Some effort is being made to attract these workers. This year the UK-India Young Professionals Scheme will be launched, which offers visas for 18 to 30-year-old degree-educated Indian nationals to work for up to two years. However, the number of these visas will be capped at 3,000.
Although last year the UK saw record net migration, driven largely by international students and those taking advantage of schemes for Ukrainians and qualifying Hong Kong residents, flagship visa routes designed attract the ‘brightest and best’ talent from around the world failed to live up to their promise.
Interest in the Global Talent Visa, aimed to entice the ‘world’s top scientists and mathematicians’ to the UK, reduced from the previous year. Less than 3,000 individuals applied. Other lauded post-Brexit visa routes also failed to grab the imagination of highly skilled international workers. The High Potential Individual (HPI) visa launched in May 2022 for recent graduates from top global universities attracted only 729 applicants. Additionally, in the first month of its introduction in August 2022, no applications were made for Scale-up Worker visas, although seven UK firms were registered to sponsor qualifying workers, should they apply.
The surplus of Indian tech workers comes after a decade-long hiring spree of computer programmers and science graduates.
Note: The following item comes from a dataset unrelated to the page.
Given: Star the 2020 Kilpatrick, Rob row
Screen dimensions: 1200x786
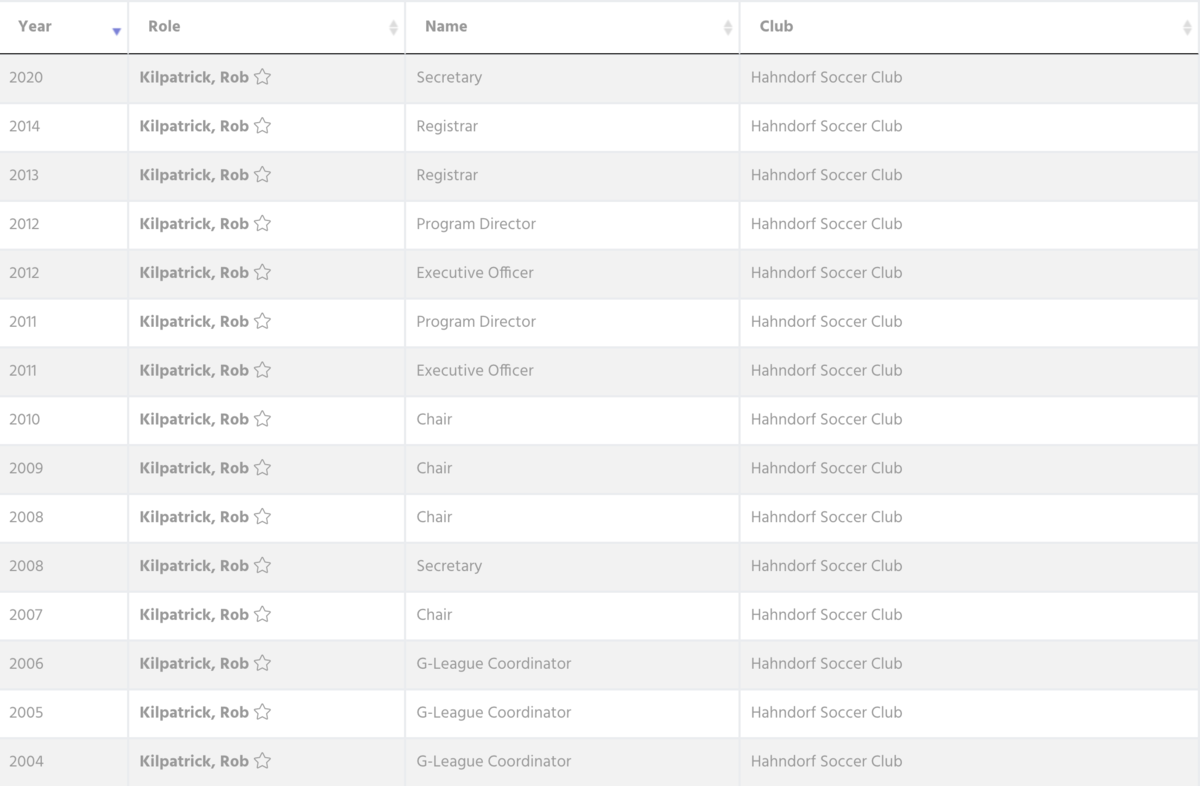Looking at the screenshot, I should 262,77.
As companies contract in response to the global economic downturn, thousands of these workers have been laid off and many are now struggling to find jobs. Jobs site FoundIt showed the IT industry’s hiring activity was down 14 per cent year on year. At the same time, Xpheno data showed a “52 per cent spike in jobseeker activity” in the IT sector in November, highlighting the mismatch in supply and demand.
Other nations including the US, Canada and Germany have recently taken steps to relax immigration rules to attract more highly skilled migrants. Last year Canada unveiled a goal to welcome 465,000 new permanent residents in 2023, 485,000 in 2024, and 500,000 in 2025, while the German government approved the key points for a draft law that will loosen the rules on skilled labour immigration from third countries outside the EU.
The Australian government is also reviewing its immigration policies with a view to making the country an easier destination for skilled migrant workers.